Penalva é um dos coordenadores de um estudo que vem sendo feito com profissionais de todo o Brasil em 300 pacientes com o objetivo de identificar as características e consequências no sistema nervoso central dos pacientes acometidos pelo Sars-Cov-2. Os trabalhos e pesquisas do grupo podem ser vistos no site “neurocovbr.com”, que detalha os efeitos já conhecidos do vírus no cérebro e que não cessam quando o paciente está recuperado da infecção. “Alguns deles são alterações cognitivas que não aparecem em ressonâncias ou outros exames semelhantes”, diz Penalva.  

O fato de não aparecerem nas imagens não diminui os relatos feitos pelos pacientes, que reclamam de problemas de memória, atenção, linguagem, diminuição do rendimento e quadros de fadiga. “Há relatos de pacientes que citam uma espécie de nevoeiro mental que interfere na capacidade de interpretar, por exemplo, o senso de tempo e espaço”, diz o neurologista.  

Cientistas em diferentes países têm relatado aproximadamente 200 tipos diferentes de sintomas clínicos que são associados à pós-infecção.
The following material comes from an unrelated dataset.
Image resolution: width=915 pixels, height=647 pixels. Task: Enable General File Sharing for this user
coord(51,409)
Dores musculares, cansaço, problemas respiratórios, ansiedade, depressão e alterações cardiácas são alguns deles. As estimativas desses pesquisadores são de que um em cada oito infectados desenvolva algum tipo de doença ou manifeste eventos que possam estar relacionados à covid. Um número que pode ser superior nas pessoas acima de 65 anos. São tantos sintomas crônicos que impedem as pessoas de terem uma vida normal que já se refletem nas economias dos países.  

Um informe recente da Brookings Institution - grupo de pesquisa americano fundado em 1916 em Washington - aponta que aproximadamente 16 milhões de pessoas nos Estados Unidos apresentam sintomas crônicos causados pela covid. Desse total, entre 2 milhões e 4 milhões teriam deixado de trabalhar por causa das doenças relacionadas à infecção, e a inatividade laboral já teria causado perdas da ordem de bilhões de dólares.   
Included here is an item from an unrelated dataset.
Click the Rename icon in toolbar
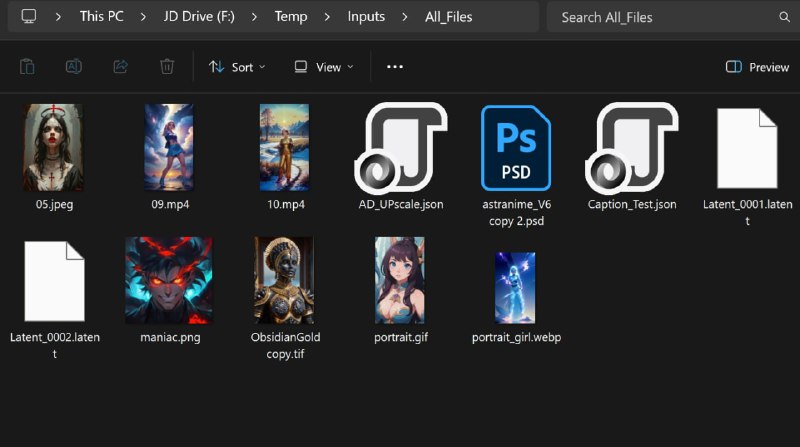This screenshot has width=800, height=447. coord(73,67)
A jornalista Adriana Matiuzo, assessora de imprensa do Emílio Ribas, escreveu um livro lançado recentemente, “A pandemia no Emílio Ribas” (editora Contexto), em que faz um relato comovente sobre os dias em que a covid-19 deixou um rastro de morte e dor no hospital. Em um dos trechos, citando os comentários de um dos profissionais, conta que sempre havia música tocando em volume bem baixo na UTI.  
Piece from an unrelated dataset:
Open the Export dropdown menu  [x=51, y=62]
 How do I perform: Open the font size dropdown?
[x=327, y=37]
Em um desses dias eram os solos de Led Zeppelin, executando “Stairway to Heaven” (escada para o paraíso, em tradução livre), que amenizavam “suavemente os ruídos histéricos dos alarmes”. O autor das observações, ouvido por Matiuzo, explica que não deixava de ser estranho escutar a letra que fala da mulher que compra uma escada para o céu, “como um caminho para a luz”. Ou, talvez, um caminho entre a vida e a morte que, como diz Ralcyon Teixeira, nunca será apagado da memória de quem passou por ele. “Imaginamos que não passaremos por um momento igual. Mas não podemos deixar de nos cuidar, vacinar e estarmos atentos”, diz Teixeira.